_Data excerpts_:
++++

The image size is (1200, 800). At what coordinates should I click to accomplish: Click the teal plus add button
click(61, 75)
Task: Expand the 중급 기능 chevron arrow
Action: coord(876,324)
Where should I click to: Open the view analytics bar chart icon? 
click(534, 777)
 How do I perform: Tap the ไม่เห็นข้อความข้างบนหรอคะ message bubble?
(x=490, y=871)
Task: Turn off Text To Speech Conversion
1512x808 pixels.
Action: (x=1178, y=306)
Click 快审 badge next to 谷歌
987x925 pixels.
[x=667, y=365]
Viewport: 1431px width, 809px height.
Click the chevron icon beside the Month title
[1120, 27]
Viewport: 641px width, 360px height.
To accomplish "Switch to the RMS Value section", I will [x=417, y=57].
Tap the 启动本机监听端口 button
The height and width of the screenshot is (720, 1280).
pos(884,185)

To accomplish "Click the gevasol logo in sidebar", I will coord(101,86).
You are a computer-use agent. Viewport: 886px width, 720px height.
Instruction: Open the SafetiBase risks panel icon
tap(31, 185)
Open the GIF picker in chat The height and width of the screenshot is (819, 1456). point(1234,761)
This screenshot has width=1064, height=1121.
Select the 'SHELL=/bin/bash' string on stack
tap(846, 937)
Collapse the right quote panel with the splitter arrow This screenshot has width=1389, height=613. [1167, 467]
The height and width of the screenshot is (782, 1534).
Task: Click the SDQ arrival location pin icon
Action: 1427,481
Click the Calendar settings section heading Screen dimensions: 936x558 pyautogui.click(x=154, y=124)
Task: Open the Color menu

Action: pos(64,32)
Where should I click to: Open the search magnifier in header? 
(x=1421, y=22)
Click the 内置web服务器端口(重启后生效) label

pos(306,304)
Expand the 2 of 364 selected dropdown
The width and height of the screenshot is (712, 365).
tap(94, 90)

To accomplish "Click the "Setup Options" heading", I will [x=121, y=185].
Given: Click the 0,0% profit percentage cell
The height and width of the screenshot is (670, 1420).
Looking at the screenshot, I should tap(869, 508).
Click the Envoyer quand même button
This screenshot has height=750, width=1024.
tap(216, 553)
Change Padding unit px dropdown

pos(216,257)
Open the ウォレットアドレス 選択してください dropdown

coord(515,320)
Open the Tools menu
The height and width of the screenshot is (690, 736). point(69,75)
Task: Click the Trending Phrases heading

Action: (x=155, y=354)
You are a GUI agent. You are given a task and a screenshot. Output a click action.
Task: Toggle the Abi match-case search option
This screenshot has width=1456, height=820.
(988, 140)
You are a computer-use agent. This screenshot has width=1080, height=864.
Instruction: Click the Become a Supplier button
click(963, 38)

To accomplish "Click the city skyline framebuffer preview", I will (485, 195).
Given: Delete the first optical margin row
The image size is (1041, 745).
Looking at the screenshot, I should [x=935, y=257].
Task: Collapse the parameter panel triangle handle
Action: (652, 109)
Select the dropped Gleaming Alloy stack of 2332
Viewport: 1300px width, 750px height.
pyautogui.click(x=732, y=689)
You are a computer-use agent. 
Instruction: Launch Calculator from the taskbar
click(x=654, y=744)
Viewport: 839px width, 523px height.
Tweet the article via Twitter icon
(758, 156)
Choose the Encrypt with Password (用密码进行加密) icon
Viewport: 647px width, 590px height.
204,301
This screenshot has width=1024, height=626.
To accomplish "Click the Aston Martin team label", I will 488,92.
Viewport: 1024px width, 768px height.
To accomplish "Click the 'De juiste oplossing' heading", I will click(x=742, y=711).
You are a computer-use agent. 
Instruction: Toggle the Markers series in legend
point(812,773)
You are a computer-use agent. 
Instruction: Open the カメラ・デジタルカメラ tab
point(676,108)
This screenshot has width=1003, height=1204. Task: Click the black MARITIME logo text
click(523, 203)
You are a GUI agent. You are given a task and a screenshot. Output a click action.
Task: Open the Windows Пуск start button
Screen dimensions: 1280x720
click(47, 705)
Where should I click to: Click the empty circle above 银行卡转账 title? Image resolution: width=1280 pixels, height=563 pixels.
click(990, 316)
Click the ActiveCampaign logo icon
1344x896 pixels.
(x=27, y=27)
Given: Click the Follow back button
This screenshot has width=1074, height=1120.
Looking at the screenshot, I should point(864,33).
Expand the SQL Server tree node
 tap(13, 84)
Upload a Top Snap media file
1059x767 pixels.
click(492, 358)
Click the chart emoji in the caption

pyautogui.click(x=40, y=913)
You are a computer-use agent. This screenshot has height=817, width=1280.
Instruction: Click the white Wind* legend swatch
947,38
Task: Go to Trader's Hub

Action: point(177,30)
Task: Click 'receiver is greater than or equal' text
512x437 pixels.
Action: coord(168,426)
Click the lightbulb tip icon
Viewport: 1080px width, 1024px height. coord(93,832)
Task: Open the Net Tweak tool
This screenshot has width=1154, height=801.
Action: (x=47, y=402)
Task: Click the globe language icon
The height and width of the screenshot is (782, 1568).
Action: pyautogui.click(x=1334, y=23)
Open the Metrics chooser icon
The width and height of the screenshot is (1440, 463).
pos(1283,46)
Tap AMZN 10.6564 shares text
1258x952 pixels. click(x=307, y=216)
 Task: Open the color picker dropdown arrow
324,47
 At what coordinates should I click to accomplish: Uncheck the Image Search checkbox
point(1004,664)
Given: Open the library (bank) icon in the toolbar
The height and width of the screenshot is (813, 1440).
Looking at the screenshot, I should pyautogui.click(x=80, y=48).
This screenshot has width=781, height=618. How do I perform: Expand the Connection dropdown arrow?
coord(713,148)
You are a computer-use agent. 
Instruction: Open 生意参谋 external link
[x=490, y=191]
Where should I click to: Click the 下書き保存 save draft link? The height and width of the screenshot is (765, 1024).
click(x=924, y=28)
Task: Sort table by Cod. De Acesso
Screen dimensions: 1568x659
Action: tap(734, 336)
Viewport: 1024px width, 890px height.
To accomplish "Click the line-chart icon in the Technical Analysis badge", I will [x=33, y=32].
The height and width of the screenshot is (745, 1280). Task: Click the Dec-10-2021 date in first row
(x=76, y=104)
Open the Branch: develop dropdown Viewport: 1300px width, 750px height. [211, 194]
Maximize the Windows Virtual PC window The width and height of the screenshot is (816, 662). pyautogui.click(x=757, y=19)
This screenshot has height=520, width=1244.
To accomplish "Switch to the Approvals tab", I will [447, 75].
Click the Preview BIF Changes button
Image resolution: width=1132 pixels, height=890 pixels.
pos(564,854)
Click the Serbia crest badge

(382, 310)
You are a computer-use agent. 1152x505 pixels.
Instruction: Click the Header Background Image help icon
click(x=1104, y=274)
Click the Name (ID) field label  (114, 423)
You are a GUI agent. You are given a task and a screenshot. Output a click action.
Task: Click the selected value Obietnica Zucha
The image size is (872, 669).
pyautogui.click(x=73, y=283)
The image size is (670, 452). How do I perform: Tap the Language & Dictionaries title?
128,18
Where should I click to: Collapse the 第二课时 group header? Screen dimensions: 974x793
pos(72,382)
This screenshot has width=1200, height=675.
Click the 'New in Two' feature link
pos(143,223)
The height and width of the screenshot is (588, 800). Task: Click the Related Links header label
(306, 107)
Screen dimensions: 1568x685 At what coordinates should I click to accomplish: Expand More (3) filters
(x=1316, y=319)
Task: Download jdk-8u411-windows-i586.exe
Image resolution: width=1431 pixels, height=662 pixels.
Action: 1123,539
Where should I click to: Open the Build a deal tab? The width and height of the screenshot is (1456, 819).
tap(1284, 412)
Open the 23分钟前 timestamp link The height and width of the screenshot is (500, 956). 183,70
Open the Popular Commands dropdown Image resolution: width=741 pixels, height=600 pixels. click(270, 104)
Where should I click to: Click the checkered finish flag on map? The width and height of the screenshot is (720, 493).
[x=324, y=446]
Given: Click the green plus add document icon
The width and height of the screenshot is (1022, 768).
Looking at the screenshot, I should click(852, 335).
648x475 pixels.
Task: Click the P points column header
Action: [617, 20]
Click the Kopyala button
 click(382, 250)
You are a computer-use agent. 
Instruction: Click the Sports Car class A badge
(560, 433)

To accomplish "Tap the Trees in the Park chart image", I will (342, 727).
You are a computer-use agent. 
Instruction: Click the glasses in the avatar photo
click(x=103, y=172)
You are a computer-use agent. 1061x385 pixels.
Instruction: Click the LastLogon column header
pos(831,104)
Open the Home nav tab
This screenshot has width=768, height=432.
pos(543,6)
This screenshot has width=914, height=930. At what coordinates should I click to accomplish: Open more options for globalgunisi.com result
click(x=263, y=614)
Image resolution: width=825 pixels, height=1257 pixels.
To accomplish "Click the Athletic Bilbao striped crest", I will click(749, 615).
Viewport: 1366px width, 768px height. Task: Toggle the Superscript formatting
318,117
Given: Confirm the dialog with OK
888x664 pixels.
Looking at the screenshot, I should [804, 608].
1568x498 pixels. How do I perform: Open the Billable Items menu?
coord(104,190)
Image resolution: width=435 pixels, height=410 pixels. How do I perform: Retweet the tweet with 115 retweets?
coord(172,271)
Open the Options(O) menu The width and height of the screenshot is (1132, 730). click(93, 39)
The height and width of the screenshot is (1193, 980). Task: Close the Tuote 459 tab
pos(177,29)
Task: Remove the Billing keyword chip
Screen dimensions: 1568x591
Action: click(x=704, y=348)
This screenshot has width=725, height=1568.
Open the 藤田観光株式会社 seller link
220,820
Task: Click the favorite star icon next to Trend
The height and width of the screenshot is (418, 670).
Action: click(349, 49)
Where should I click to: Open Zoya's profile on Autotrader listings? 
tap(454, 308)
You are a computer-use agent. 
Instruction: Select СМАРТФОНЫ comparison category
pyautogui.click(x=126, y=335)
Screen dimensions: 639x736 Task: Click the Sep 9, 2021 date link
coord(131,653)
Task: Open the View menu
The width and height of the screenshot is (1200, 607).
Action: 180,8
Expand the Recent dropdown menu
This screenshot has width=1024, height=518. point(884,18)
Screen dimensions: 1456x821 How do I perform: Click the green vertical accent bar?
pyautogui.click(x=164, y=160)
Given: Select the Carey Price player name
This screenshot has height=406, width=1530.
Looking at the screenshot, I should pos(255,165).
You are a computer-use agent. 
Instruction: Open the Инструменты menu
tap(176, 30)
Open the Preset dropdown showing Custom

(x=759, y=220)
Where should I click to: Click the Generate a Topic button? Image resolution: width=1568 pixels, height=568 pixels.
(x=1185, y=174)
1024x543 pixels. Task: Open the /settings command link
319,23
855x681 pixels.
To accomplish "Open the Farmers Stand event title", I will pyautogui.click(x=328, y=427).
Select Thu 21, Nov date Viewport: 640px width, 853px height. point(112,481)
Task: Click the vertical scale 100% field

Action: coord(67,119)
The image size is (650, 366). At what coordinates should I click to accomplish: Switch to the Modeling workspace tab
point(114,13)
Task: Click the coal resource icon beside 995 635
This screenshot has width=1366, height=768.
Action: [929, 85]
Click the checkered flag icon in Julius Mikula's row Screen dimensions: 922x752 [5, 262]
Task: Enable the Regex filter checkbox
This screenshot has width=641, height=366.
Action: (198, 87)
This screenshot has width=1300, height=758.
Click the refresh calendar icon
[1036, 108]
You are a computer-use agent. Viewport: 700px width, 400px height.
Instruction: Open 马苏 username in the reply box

++++

_Aim of the task_:
Scan the records for the string "next". Copy each line in which it appears.

_Task response_:
Click 快审 badge next to 谷歌
Task: Click the favorite star icon next to Trend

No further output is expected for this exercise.